A luta contra o terrorismo internacional impõe-se, naturalmente, como a tarefa mais urgente na agenda internacional. Esse combate passa necessariamente pela acção militar, que apoiamos, mas também pela troca de informações e por uma maior cooperação judicial e policial, no que diz respeito não apenas ao terrorismo internacional, mas também a fenómenos que lhe estão associados, como a criminalidade organizada, o tráfico de drogas, a lavagem de dinheiro e o abuso dos paraísos fiscais.

A necessidade, imediatamente evidente, de um esforço concertado de toda a comunidade internacional para combater o terrorismo e as suas causas abre novas perspectivas de cooperação internacional, podendo e devendo ser aproveitada para lhe conferir novo ímpeto. Reforçar a governabilidade internacional é o grande desafio que nos é colocado no início deste novo século. Penso que o 11 de Setembro constituiu, neste aspecto, um alerta que não podemos ignorar.

As Nações Unidas deverão desempenhar um papel fundamental neste processo, garantindo a legitimidade do nosso esforço comum, bem como o respeito pelos valores por que se devem reger todos os membros daquela organização.

As questões de segurança colectiva não poderão relegar para segundo plano os esforços no combate à pobreza, à doença, à violência política, às agressões contra o ambiente. Neste contexto, quero saudar o acordo recentemente alcançado em Marrakech, que abre caminho à ratificação do protocolo de Quioto sobre o aquecimento global, bem como o acordo obtido ontem em Doha, sobre a agenda de uma nova ronda de negociações multilaterais no âmbito da Organização Mundial de Comércio. São desenvolvimentos muito positivos e sinais encorajadores de que, após o 11 de Setembro, a Comunidade Internacional tomou consciência da necessidade de uma atitude mais cooperativa e conciliadora para resolver os grandes problemas internacionais.

Senhor Presidente,

Portugal sempre tem advogado a necessidade de um maior aprofundamento da integração regional, quer na Europa, quer noutros continentes, bem como o estabelecimento de mais estreitas parcerias entre os grandes blocos regionais. Apreciamos e valorizamos os esforços desenvolvidos pela Argentina, em circunstancias por vezes difíceis, no sentido de consolidar o Mercosul, espaço vital no qual a sua voz assume um papel decisivo.

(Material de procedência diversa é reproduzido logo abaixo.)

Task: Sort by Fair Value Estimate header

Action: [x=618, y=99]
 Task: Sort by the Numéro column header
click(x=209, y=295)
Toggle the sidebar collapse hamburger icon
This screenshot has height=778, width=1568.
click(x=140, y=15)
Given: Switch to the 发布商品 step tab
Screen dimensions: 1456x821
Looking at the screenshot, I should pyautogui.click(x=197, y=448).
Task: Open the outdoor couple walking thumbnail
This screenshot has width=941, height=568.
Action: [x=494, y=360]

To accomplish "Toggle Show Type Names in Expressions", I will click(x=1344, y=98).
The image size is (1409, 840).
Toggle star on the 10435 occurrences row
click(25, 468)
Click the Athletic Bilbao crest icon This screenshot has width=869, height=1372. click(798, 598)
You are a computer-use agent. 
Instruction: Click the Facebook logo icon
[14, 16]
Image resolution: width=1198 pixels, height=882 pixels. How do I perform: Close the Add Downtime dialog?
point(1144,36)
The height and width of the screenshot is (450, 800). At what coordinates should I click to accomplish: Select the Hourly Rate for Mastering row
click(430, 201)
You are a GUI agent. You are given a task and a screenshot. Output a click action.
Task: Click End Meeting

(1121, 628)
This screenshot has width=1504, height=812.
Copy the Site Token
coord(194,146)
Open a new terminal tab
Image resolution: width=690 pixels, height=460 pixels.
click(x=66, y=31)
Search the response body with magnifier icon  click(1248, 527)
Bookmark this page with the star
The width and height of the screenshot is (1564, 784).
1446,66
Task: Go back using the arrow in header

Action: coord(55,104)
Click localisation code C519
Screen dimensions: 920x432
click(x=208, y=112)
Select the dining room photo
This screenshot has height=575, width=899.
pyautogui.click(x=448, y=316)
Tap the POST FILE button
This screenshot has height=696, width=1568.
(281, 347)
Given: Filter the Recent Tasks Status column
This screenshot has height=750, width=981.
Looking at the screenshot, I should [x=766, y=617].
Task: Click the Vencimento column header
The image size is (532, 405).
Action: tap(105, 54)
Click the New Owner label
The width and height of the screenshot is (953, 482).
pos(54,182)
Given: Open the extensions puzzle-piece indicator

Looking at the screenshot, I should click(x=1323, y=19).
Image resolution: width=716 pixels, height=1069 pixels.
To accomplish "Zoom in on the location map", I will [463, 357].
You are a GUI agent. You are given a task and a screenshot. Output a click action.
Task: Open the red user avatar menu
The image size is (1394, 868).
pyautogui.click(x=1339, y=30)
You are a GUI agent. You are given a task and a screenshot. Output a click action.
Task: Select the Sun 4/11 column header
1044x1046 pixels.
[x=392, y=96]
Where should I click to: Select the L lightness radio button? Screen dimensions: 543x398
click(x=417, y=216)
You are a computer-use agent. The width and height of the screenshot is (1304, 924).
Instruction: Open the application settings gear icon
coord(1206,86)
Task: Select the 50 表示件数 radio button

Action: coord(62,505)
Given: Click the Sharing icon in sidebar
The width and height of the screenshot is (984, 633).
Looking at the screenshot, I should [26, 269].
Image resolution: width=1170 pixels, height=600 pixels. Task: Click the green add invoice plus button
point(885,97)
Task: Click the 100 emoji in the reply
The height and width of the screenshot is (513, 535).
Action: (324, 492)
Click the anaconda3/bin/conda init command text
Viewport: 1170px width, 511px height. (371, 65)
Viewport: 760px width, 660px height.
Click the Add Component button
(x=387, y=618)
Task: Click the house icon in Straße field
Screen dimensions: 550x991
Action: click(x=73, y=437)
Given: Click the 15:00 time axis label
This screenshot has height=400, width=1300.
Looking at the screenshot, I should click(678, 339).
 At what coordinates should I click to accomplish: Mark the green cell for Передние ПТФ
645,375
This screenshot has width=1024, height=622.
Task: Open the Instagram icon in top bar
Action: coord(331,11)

Como membro da União Europeia, Portugal tem procurado dinamizar as relações entre esta organização e a América Latina. Assim, foi sob a Presidência portuguesa da União que se iniciaram as negociações sobre o futuro Acordo de Comércio Livre entre a União Europeia e o Mercosul. Consideramos este acordo da maior importância para consolidar as relações entre os nossos dois continentes e estamos empenhados na sua rápida conclusão.

Com vista a este desígnio, agimos não apenas por interesse, mas movidos por um sincero sentimento de proximidade para com os povos da América Latina. Esse sentimento espontâneo funda-se nas afinidades históricas, culturais e linguísticas entre os nossos mundos e alimenta-se de um entendimento sempre fácil e caloroso entre os nossos povos que, nesta visita, está uma vez mais em evidência.

Por isso, não ignorando embora as dificuldades com que a Argentina actualmente se debate, confiamos que um país como o vosso, com tão grandes tradições e tão abundantes recursos, naturais e humanos, saberá encontrar o caminho que lhe permita ultrapassar a presente conjuntura adversa. Esse é o nosso desejo e a nossa convicção.

Peço a todos que me acompanhem num brinde pela saúde do Presidente Fernando de la Rúa, pelo futuro e prosperidade da Argentina e pelo desenvolvimento dos laços de amizade que unem os nossos dois povos e Estados.